### WHAT IS BEING ASKED
The answer must be every line from the entries below that includes "Sjors".

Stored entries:
=======

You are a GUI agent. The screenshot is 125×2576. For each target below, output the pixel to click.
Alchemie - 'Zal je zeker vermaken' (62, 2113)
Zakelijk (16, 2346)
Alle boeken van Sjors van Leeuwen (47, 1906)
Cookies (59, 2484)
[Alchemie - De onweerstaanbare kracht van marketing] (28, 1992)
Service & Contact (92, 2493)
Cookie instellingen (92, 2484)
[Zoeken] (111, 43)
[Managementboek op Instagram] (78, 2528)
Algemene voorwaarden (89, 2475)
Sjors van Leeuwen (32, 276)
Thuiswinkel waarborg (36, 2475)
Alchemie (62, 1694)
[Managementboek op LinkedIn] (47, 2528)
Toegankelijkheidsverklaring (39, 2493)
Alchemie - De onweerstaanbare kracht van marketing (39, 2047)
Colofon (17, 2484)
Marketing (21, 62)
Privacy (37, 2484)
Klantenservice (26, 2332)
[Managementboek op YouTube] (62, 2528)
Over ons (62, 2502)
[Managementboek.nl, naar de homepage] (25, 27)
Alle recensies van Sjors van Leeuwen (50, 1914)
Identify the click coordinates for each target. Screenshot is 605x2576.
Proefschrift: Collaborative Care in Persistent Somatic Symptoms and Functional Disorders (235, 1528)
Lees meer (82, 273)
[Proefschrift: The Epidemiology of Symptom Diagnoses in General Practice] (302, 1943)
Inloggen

=======

### EXERCISE RESPONSE
Alle boeken van Sjors van Leeuwen (47, 1906)
Sjors van Leeuwen (32, 276)
Alle recensies van Sjors van Leeuwen (50, 1914)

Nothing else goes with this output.